Coaching · November 25, 2025 · 2 min read

What Does a Leadership Coach Do?

Not what you probably think. And the coaches who explain it badly are part of the reason there's so much confusion.

Not what you probably think. And the coaches who explain it badly are part of the reason there's so much confusion.

I've had people assume I'm an executive assistant who gives pep talks. I've had people assume I'm a therapist with a business background. I've had a CFO tell me, with complete sincerity, that he didn't think he needed coaching because he already had a good mentor.

None of those are wrong — they're just different things.

The actual job

A leadership coach helps a leader close the gap between where they are and where they need to be. That gap is sometimes strategic — clarity on direction, priorities, or structure. It's sometimes relational — dynamics with a partner, a board, a team. And it's sometimes internal — the stories a leader is running about their own capacity, worth, or identity.

Usually it's some combination of all three, because leaders are people and people are complicated.

What a coach does in that work is: ask better questions than the leader is asking themselves. Hold the frame when the leader gets lost in the details. Create a structure for accountability that the leader can't negotiate their way out of.

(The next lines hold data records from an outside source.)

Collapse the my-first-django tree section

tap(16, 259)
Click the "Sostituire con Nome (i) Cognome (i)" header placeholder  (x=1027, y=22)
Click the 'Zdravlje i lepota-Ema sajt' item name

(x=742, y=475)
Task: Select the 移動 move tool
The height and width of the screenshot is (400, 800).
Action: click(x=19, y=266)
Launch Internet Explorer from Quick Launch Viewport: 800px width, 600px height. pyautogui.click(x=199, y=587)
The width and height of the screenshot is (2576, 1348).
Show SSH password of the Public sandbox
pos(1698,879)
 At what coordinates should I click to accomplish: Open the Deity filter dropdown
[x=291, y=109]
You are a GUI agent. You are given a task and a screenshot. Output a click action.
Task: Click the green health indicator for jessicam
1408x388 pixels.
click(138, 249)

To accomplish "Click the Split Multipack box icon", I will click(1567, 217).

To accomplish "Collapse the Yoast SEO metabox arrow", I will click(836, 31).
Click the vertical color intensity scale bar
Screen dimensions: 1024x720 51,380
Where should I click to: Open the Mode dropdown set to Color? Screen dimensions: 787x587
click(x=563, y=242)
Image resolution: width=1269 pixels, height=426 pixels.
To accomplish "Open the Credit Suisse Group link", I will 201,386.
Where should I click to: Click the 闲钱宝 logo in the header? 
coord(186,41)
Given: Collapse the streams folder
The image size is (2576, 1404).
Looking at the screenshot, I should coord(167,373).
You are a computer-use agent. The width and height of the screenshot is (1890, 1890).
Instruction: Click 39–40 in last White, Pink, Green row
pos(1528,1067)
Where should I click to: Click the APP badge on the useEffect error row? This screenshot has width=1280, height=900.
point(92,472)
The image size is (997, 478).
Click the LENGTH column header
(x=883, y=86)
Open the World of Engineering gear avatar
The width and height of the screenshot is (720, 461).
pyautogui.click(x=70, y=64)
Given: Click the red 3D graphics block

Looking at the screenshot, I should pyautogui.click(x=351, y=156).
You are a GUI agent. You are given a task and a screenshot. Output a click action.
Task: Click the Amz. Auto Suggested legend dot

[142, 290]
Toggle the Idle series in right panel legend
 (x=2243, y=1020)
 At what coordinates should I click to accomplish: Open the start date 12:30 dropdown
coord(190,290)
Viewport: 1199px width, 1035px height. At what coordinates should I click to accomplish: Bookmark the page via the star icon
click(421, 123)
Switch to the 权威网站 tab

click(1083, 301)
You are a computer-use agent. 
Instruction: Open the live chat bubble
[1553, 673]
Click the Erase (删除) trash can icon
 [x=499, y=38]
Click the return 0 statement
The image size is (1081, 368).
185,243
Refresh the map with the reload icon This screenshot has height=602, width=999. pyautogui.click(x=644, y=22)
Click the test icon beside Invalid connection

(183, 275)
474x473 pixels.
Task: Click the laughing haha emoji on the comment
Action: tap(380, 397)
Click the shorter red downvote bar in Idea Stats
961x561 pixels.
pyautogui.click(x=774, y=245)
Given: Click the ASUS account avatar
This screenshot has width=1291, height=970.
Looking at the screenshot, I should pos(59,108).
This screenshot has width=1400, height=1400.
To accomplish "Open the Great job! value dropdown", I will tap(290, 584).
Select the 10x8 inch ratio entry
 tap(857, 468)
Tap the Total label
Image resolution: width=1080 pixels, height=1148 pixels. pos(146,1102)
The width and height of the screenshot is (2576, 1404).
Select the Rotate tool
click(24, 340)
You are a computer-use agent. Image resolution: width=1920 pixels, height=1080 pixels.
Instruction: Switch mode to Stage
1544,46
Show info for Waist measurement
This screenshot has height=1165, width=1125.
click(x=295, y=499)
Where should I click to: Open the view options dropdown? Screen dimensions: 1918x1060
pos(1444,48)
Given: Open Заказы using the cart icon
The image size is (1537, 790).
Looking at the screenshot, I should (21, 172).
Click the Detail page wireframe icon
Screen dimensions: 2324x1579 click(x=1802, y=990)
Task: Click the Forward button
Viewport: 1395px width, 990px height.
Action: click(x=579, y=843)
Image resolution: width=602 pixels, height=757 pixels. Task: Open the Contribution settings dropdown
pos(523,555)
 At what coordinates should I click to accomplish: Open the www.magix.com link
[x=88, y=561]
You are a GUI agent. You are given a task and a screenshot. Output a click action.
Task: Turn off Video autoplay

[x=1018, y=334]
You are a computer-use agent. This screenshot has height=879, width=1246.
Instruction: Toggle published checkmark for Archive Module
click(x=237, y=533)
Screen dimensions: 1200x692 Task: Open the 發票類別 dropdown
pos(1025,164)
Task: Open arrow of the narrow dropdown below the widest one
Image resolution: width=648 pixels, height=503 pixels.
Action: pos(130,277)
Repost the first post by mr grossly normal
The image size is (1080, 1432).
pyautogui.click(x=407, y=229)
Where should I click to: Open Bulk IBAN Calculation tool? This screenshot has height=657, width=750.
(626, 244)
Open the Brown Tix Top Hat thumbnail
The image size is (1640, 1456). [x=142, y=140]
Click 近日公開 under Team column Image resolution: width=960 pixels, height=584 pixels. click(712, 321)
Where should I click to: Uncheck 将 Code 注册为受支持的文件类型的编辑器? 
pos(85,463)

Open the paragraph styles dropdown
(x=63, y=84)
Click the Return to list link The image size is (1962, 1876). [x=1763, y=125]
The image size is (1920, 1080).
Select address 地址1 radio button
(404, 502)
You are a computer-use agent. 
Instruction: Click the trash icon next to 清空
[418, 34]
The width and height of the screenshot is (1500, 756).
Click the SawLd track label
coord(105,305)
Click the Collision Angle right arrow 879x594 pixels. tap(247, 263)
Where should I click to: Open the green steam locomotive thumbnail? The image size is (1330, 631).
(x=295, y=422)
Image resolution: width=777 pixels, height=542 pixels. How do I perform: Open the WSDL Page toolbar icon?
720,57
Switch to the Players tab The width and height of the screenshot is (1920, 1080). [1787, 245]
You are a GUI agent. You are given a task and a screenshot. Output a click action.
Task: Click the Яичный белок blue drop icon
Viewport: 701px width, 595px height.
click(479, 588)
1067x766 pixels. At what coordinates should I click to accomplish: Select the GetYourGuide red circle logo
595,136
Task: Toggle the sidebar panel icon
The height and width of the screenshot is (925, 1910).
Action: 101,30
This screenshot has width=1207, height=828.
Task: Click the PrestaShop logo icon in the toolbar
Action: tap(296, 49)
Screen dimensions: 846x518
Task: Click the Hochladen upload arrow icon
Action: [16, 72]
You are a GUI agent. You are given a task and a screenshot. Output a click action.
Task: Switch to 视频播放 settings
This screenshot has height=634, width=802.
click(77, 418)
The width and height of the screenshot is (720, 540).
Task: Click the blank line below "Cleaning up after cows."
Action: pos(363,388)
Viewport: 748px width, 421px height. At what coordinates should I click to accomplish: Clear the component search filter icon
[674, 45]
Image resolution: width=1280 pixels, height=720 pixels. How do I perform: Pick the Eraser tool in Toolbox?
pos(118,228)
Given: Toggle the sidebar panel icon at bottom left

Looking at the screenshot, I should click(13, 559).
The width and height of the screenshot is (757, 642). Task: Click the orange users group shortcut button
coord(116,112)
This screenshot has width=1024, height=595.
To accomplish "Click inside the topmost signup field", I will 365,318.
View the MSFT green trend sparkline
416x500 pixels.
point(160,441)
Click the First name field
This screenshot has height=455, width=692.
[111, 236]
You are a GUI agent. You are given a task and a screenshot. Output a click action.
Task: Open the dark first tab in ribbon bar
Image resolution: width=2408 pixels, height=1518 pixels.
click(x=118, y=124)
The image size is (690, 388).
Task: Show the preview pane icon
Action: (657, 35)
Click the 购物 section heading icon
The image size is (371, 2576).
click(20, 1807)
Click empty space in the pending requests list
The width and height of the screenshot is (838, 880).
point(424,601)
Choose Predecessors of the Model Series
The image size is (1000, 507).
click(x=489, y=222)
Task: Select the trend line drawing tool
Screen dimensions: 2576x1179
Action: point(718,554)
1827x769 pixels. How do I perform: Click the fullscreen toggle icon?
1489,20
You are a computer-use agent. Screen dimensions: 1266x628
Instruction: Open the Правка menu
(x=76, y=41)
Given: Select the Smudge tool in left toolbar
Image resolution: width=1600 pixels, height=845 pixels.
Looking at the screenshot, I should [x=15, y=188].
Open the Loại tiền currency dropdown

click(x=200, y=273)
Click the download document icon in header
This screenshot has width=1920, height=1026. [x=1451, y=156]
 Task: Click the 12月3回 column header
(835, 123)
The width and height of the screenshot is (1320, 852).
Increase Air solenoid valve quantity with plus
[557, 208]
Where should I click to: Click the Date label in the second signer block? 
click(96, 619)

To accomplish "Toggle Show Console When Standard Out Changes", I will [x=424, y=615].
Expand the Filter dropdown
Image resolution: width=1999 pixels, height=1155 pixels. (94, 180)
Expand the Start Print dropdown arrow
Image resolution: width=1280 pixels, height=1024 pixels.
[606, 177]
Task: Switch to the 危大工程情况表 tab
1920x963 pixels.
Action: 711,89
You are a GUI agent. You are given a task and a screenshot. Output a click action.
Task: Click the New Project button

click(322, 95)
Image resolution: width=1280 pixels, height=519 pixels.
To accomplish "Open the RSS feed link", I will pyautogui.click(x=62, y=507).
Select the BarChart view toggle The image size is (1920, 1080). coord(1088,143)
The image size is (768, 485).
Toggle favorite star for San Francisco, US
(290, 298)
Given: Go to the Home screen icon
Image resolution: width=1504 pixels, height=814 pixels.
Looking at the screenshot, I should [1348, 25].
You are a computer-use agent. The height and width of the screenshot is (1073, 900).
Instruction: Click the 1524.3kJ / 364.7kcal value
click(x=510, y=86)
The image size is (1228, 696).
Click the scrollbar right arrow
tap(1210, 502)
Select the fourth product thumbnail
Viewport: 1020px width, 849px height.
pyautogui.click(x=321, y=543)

And sometimes — when the situation calls for it — tell the leader what they don't want to hear in a way that lands.

That last one is underrated. Most people in a leader's life have a reason to soften the truth. A coach doesn't.

The formats vary

I want to be clear about this: coaching isn't only one-to-one. I work with individual executives, but I also work with full leadership teams through EOS implementation, and I facilitate peer masterminds where a cohort of leaders coach each other inside a structured format.

The format changes the delivery. The core work doesn't change: clarity, accountability, honest feedback.

Some leaders thrive in the one-to-one structure because the work is personal and private. Others get more from peer accountability because they're motivated by learning what other leaders at their level are navigating. Some need both at different seasons.

What a coach can't do

A coach can't want it for you. Can't make decisions for you. Can't substitute for leadership — can only support it.

I've also found that some people aren't ready for coaching at the moment they show up. They want validation for a decision they've already made, or they want someone to tell them what to do, or the timing is wrong. When that's the case, I'll usually say so. Starting a coaching engagement before someone is ready wastes both people's time.

The question worth asking before you hire anyone: what specifically are you trying to get clear on, and what's prevented you from getting there on your own?

If you can answer that clearly, you're probably ready. If you can't, that might be the first thing to work on.